雪のアウシュビッツは、雪に覆われ白く輝いていた。
ぴん、と、張りつめた静寂に包まれて、美しく輝いていた。
何万人も殺されたところだ。
人間が、人間を殺すために、ガス室に閉じ込めて、毒ガスを撒き散らす。
人々は、苦しみながら、死んでいく。
祝福されて生まれてきたはずのけなげな魂が、どろどろの靴で踏みにじられる。
一体誰にそんな権利があったろう?
その人達を愛した別の人達は、一体どんな心持ちでその現実を受け止めたろう。
憎しみが憎しみを呼んで、体内に充満し、自家中毒している。
おれは、人を信じることができない。おれは、何でこんなにも人を憎むのだろう。
なんでこの世には憎しみという感情が存在するのだろう。
おれは、人間が信じられない。人間が憎い。
ナチスはその対象を強制収容所に押し込んで、全員抹殺しようとした。
何もかも剥ぎ取って。まる裸にして。動物みたいに。衣服も。プライドも。何もかも。
おんなじ人間を、おんなじ人間が、そんなにもひどく扱う。
どうしてそんなことが可能なのか。
もし神様が,人間をつくったというのなら、どうして人間をそんな風に残酷に創造したのだろう。
憎しみや怒りという感情を、人間に与えたのだろう。
おれは、無慈悲な神を憎む。
人間は、決して美しくはない。
人生とは,美しいものではない。
もっと、いびつで、暗いものだ。
決して幸福なものではあり得ない。
もし,素晴らしいというのなら、人生は美しく、輝きに満ちあふれているというのなら、いったい、そういった不幸せなできごとを、どう説明するというのだ。
人が人を殺す地獄のような有り様を、なんで美しいといえるのか。
ナチスはユダヤ民族の撲滅を図り、一千万人近く虐殺したという。地球上から消し去ろうとしたらしい。
どこの悪魔がそんな恐ろしい発想を思いつくだろう?
そしてさらに、人間はそういった過去から何にも学び取ろうとしないで、色んな口実を見つけだしては人を殺し続ける。
よっぽど人殺しがたのしいんだろうな。
そんな性質を持っている人間の、一体どこが美しいというんだ、おい、だれか、教えてくれよ。
ささいな金に媚びへつらい、色んなものをないがしろにして、人を傷つける。
そんな残酷な人間の、どこが素晴らしいというのだ。
人生が素晴らしい、人間って素晴らしい、おい、そんなの全部嘘じゃないか、まやかしじゃないか 、何でだれも大きな声で言えないんだ?

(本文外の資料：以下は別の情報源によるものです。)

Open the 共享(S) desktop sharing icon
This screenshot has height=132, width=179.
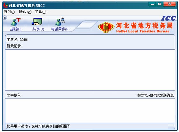[x=37, y=21]

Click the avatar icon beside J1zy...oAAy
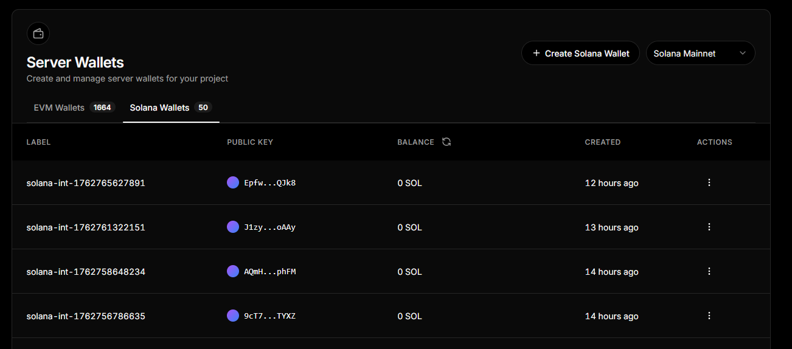(x=233, y=227)
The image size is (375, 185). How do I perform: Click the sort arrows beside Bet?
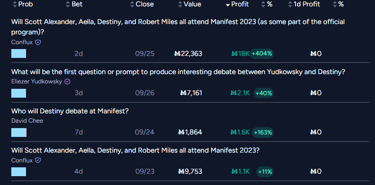(68, 4)
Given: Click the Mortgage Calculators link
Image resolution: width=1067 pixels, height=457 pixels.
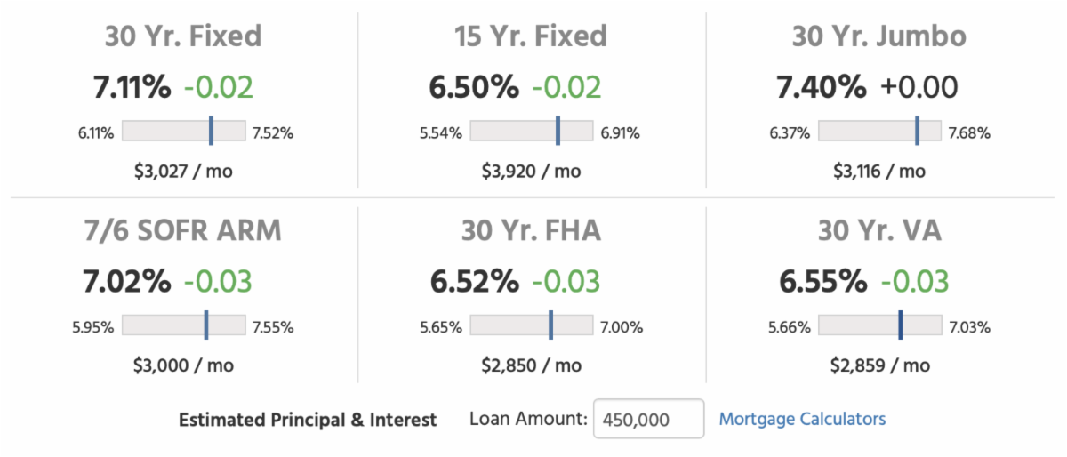Looking at the screenshot, I should tap(802, 419).
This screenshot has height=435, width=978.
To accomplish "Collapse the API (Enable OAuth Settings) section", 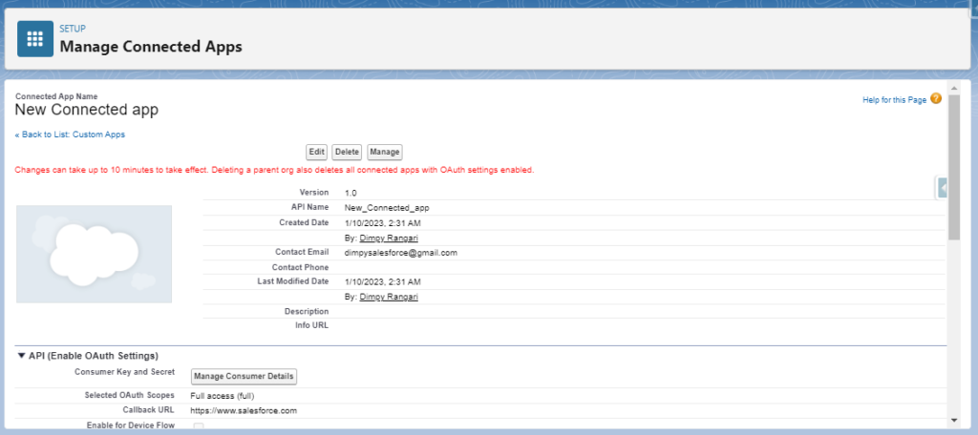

雪で覆われた、冬のアウシュビッツは、過去の惨劇が嘘のように、静寂に包まれ、美しく輝いていた。血塗られた過去は、何もなかったかのようにまっ白く覆い隠されている。
血まみれの歴史の上を、さらに血で塗り固めていく。
どうして人殺しに理由をつけるんだ?
戦争が正しいというのなら、その辺で起きている、個々の殺人事件すべてが正しい。
正義とは、人の数だけ存在する。
おれの正義と,あなたの正義とは絶対に相容れない。
何だか疲れてしまった。
おれは美しいものだけを見ていたい。
汚れて、汚いものは、みんな雪に覆われて、まっ白になればいい。
無人の冬のアウシュビッツは何ごとも語らずただ、しん、と雪の中で静寂に包まれていた。美しく輝いていた。